I know there are many on this board who are Universalists who nevertheless believe that, at least for a time, God grants his creatures libertarian free will. The sticking point though – and I feel this very strongly – is this: if God is going to “do away” with free will at some point and make everyone blessed and unable to sin or even be tempted to sin; if, indeed, he is going to remove all pain of every kind, why did he give us free will to begin with?
Is it possible to suppose that he gave it to us to allow us to experience a part of his nature that would be otherwise impossible?
Most are familiar with the doctrine that we can know God’s attributes by analogy. We see his effects in creation and can thus extrapolate to sort of know what he is like. Here is my question: how could we ever know God as the “personal cause of love” if we never experienced a) personhood, or b) true causative power?

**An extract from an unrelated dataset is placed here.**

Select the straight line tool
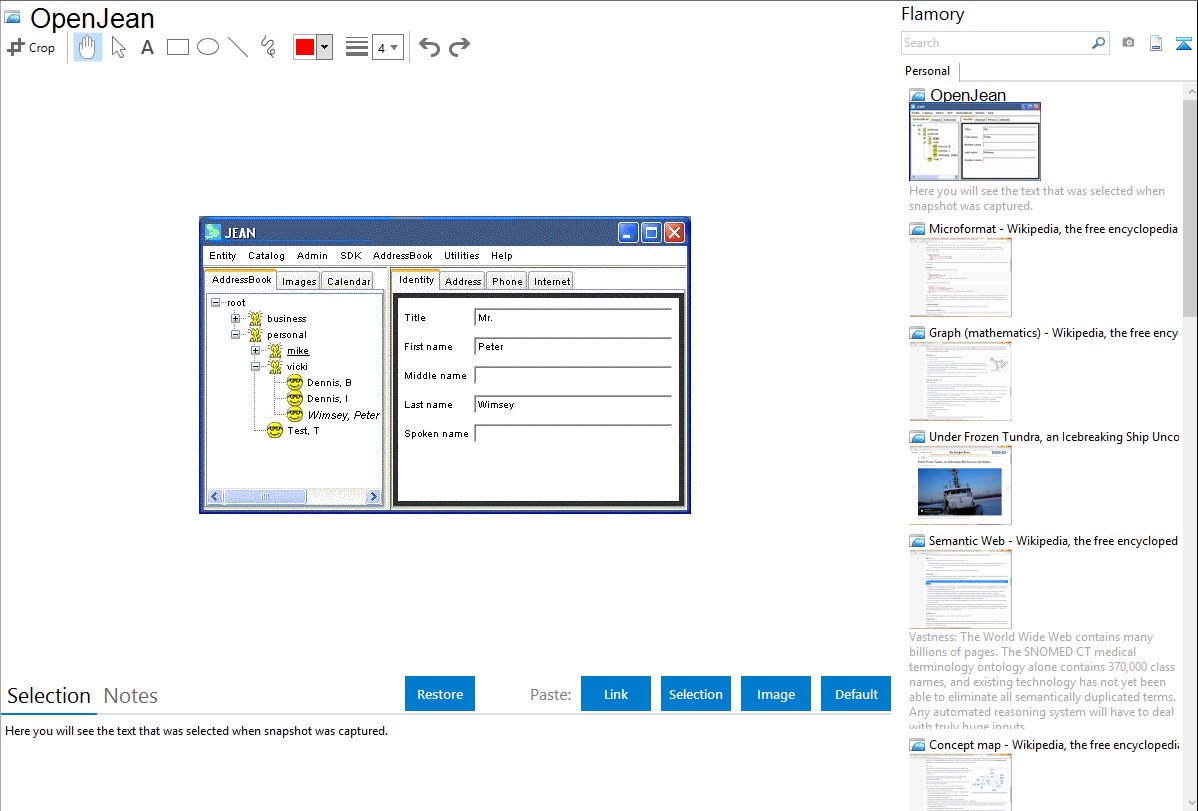1198x811 pixels. click(x=238, y=47)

In other words, if we were not self conscious, and if we did not possess libertarian free will, at least for a time, with respect to the ability to cause love or not cause love, would it be possible for us to know God as a personal cause of love? I can imagine us having LFW without being able to sin and still being persons - I could still be free to choose even if all my options were good - but I’m not sure I can conceive of having “true causative power” with respect to actually loving or not loving, unless I had the power to either love or not love. I could have the choice between buying my wife a ring or a necklace and still be perfectly free, but only with respect to how I displayed a love I already had. Not with respect to being the cause of that love itself.
I’m wondering what others think of applying the idea of analogical knowledge of God to our free willed choices of love.